Writing for Harper's magazine and the New Yorker over the last decade, David Samuels has penned a disillusioned love song to the often amusing and sometimes fatal American habit of self-delusion, reporting from a landscape peopled by salesmen, dreamers, radical environmentalists, suburban hip-hop stars, demolition experts, aging baseball legends, billionaire crackpots, and dog track bettors whose heartbreaking failures and occasional successes are illuminated by flashes of anger and humor.
Including profiles of disillusioned Pacific Northwest radicals and Nevada nuclear test site workers alongside coverage of Pentagon press conferences and the Super Bowl in Detroit, Only Love Can Break Your Heart proves Samuels to be a wonderful inheritor of the great journalistic tradition established by Gay Talese, Tom Wolfe, and Joan Didion in the 1960s. This first collection of his painstakingly reported and wildly inventive writing reveals the full spectrum of his talents, as well as an unusual sensitivity to both the tragic and comic dissonances bubbling up from the gap between the American promise of endless nirvana and the lives of ordinary citizens who struggle to live out their dreams.
"In this collection of previously published stories by Harper's contributing editor Samuels, he claims 'writing for magazines is like playing sports.' Whatever the journalistic game Samuels's subjects range from Woodstock 1999 to a Goodyear blimp pilot, among others, plus a few personal essays Samuels is a solid player who sometimes hits home runs. 'Every building begins as a dream,' he states in 'Bringing Down the House,' a profile of a demolition company, but '[d]estroying a building... [is] a slow, almost biblical reckoning.' Behind the scenes at such places as the Sedan Crater nuclear test site; the antiglobalization Mecca of Eugene, Ore.; and Super Bowl XL with Stevie Wonder, Samuels's reportage is at its best. He wryly flays false constructions of American reality on the right, left and places in between. 'Ideologically, what Chad Sweet has in common with his newfound friends in the Republican Party is that nothing he says makes any sense,' Samuels writes about a new Republican at a $2,000-a-plate Bush-Cheney '04 fund-raising party. Samuels could give a little Bush-bashing wink here; instead he observes that 'politics isn't about coherence anymore.' Neither is much of life in our 'Golden Land of Mini-Moos,' according to Samuels, who captures this 'free floating weirdness' with clarity." Publishers Weekly (Starred Review) (Copyright Reed Business Information, Inc.)

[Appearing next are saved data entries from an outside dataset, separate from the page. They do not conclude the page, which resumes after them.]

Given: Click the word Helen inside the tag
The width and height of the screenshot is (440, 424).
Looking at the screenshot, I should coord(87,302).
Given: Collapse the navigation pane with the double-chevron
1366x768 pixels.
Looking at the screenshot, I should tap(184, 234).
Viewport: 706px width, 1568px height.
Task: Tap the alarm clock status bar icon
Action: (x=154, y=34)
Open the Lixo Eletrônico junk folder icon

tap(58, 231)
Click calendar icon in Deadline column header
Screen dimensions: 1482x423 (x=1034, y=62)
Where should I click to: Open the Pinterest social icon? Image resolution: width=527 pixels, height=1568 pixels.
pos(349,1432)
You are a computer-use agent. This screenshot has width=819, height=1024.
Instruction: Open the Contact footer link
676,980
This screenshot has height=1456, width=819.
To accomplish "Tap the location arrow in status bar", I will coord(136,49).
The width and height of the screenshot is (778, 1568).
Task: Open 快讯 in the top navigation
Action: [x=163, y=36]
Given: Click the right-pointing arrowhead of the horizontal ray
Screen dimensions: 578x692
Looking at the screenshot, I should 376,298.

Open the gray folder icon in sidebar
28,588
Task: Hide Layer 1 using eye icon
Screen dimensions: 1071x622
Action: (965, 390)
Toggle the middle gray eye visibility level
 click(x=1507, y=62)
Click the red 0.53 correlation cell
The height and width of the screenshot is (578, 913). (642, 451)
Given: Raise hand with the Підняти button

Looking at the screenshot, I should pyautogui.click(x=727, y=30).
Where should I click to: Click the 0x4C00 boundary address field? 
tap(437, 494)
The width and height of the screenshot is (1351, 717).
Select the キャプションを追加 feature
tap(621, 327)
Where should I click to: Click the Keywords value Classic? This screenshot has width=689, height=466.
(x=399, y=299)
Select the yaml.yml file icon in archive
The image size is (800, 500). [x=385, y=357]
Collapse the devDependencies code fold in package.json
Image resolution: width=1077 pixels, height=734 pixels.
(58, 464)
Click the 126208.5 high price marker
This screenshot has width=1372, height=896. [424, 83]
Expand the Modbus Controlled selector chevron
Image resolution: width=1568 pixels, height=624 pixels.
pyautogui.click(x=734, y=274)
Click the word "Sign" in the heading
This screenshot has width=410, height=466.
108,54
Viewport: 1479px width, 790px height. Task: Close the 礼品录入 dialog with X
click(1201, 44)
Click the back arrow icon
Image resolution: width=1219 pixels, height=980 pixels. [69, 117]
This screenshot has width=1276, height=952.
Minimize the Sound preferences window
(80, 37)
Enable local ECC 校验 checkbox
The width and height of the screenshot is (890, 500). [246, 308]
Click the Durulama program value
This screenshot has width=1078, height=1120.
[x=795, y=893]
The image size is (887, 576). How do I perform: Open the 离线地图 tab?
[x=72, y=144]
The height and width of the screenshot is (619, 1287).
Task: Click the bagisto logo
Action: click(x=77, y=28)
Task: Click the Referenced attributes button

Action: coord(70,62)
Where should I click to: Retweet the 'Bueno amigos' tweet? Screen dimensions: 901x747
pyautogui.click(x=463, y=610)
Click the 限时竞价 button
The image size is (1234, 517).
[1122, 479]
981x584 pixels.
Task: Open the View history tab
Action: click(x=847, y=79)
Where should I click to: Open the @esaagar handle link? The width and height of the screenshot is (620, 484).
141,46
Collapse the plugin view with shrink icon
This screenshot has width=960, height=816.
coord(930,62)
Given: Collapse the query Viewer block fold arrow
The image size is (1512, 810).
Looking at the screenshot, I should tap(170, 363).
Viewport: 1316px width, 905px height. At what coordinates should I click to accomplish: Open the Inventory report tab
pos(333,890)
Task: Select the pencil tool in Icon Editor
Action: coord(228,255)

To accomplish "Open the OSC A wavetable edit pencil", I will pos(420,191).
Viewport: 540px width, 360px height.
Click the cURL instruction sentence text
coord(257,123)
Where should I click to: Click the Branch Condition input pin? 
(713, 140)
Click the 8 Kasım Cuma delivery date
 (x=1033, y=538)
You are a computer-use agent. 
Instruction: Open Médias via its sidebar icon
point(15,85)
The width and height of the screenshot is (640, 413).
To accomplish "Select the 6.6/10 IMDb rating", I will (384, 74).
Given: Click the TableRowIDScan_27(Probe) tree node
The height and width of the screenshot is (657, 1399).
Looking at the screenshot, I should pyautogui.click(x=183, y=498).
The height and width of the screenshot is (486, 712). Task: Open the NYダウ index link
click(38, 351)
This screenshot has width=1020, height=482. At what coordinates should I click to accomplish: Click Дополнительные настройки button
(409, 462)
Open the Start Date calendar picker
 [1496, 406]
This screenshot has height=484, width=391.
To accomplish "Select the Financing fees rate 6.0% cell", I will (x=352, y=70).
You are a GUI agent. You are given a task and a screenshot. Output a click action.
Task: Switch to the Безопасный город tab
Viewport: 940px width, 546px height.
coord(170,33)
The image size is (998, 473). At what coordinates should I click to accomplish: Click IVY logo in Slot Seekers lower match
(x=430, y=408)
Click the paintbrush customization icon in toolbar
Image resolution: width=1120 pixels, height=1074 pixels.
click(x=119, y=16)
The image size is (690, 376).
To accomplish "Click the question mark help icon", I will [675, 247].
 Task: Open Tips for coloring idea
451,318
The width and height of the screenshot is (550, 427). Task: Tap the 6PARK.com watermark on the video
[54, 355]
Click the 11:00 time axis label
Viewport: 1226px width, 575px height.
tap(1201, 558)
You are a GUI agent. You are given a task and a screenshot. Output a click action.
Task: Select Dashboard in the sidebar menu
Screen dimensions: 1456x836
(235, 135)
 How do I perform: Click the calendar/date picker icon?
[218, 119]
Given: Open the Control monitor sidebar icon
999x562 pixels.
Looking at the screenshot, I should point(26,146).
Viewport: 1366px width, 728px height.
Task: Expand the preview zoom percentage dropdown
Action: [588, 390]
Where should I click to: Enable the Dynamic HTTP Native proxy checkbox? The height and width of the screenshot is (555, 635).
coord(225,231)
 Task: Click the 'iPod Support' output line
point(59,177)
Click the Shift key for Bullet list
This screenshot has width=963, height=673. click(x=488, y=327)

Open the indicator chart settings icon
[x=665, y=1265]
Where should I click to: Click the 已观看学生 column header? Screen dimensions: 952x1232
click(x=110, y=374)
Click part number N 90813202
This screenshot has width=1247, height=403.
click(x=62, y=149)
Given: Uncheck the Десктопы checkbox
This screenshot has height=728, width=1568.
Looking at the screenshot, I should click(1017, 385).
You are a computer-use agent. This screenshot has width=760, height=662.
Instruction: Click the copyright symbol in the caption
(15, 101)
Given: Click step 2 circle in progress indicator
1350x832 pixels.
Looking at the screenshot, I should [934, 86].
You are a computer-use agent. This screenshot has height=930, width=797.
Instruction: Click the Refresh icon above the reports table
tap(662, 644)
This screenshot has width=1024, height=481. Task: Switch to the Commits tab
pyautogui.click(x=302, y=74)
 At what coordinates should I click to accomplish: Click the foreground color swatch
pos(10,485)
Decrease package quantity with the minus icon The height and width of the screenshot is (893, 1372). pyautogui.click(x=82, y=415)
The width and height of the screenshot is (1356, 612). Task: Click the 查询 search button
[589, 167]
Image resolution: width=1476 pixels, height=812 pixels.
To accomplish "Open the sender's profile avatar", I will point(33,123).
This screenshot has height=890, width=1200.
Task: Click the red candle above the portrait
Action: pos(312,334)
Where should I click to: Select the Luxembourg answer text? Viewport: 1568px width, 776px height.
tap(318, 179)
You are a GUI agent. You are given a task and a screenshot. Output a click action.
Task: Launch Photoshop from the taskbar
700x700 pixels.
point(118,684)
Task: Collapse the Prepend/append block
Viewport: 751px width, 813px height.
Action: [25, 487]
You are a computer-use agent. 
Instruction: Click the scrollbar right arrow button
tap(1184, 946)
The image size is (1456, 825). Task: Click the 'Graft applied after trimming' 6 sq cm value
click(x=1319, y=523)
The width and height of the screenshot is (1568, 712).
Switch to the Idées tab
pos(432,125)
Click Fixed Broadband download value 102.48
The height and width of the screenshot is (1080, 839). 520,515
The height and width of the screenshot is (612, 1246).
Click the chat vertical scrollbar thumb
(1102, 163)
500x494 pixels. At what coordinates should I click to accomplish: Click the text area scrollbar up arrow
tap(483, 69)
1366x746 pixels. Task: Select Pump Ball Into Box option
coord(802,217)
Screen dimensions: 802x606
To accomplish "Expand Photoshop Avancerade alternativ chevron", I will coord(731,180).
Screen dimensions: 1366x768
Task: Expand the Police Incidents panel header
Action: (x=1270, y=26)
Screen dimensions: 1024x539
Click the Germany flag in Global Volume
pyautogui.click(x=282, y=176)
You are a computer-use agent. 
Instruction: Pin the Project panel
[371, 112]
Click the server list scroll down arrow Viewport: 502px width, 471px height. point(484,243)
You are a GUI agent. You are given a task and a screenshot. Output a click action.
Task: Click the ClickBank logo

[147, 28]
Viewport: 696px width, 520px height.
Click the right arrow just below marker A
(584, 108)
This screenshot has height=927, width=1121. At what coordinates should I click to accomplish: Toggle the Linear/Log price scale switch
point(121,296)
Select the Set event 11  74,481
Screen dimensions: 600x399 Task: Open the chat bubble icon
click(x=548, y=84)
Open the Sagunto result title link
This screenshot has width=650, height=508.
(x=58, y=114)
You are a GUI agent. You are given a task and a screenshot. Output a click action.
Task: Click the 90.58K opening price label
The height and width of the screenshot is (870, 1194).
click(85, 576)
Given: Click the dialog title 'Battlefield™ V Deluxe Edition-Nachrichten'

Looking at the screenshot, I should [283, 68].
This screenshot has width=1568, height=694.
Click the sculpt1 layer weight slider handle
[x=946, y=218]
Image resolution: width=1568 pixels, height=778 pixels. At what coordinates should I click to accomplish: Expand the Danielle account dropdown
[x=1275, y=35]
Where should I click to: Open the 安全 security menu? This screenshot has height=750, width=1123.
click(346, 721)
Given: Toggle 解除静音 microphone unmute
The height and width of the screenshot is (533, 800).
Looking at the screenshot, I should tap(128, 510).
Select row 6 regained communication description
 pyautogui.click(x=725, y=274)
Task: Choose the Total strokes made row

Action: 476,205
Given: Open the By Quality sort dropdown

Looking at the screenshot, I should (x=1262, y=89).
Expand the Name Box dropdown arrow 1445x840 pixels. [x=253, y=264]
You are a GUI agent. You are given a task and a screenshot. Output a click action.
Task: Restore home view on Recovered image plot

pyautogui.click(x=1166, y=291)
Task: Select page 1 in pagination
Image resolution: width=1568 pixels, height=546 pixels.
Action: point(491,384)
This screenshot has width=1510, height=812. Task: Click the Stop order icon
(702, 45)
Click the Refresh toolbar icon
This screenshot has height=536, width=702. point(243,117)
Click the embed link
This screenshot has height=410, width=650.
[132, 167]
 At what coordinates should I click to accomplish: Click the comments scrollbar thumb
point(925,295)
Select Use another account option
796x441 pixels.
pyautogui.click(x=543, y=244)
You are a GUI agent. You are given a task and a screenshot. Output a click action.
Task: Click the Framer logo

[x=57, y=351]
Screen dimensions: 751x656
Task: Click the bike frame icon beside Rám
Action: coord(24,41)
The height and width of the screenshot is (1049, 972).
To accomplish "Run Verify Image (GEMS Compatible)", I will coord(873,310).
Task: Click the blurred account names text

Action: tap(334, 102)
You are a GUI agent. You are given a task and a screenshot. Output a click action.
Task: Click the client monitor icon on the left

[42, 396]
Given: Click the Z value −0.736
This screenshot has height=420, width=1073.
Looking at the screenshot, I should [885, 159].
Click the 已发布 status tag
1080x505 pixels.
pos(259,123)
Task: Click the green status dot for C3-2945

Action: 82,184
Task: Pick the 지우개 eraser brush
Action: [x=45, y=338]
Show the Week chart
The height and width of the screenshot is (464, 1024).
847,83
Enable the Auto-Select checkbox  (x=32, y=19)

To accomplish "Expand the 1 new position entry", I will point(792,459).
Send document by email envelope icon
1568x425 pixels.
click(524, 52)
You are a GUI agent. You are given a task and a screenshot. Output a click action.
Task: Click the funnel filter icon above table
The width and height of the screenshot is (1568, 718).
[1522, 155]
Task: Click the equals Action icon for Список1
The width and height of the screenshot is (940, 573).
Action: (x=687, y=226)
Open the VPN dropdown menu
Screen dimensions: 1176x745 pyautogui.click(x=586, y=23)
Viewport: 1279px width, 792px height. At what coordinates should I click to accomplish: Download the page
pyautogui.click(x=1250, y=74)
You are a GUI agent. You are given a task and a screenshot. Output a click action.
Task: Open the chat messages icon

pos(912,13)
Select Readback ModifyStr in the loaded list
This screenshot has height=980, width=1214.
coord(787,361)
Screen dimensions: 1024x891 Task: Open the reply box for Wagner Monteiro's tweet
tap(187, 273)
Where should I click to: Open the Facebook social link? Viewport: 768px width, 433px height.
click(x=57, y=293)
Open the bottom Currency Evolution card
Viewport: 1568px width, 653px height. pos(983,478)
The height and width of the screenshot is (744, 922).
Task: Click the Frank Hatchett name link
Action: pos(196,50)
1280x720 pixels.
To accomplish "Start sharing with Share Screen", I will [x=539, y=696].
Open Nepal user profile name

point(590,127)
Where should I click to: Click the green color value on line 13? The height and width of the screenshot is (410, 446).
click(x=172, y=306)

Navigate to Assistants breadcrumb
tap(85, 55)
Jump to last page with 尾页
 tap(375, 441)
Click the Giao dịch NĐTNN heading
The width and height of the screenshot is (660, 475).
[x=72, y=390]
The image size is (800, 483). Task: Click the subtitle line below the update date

"With an intelligence and unsparing lucidity reminiscent of Joan Didion's work circa Slouching Towards Bethlehem (1968), Mr. Samuels has written some of the best long-form literary journalism of the past decade." Michael Washburn, the New York Observer
"From his disillusioned take on the greedy capitalism marring Woodstock '99 to the colorful profiles of a rag-tag group of radicals from Eugene, Oregon, Samuels is acutely aware of the chasm between idealistic aspirations and more mundane reality." Booklist
"[A]n excellent essay collection covering topics including Pacific Northwest radicals, demolition experts and Woodstock '99." Nicole Tourtelot, Time Out New York
"Samuels deftly covered Woodstock 1999, Super Bowl XL and Donald Rumsfeld's news conferences at the Pentagon, among other surreal events, with an eye for the disconnect between an ideal and what actually happens. His preface mourns the slow death print magazines are facing, but the collection shows how much life he found in long-form journalism." Jennifer Kay, the Associated Press
"Samuels has a wonderful feeling for the weirdness and truths of self-contained worlds....Joseph Mitchell-meets-Elmore Leonard." Richard Rayner, the Los Angeles Times Book Review
"He's a savant when it comes to scene reporting and has a nearly autistic command of minor details and facts. Armed with minutiae, he achieves the glorious breadth and detail of a mural painter." James Hannaham, the Village Voice
About the Author
David Samuels is a contributing editor at Harper's Magazine and a frequent contributor to The New Yorker. He lives in Brooklyn with his wife and son.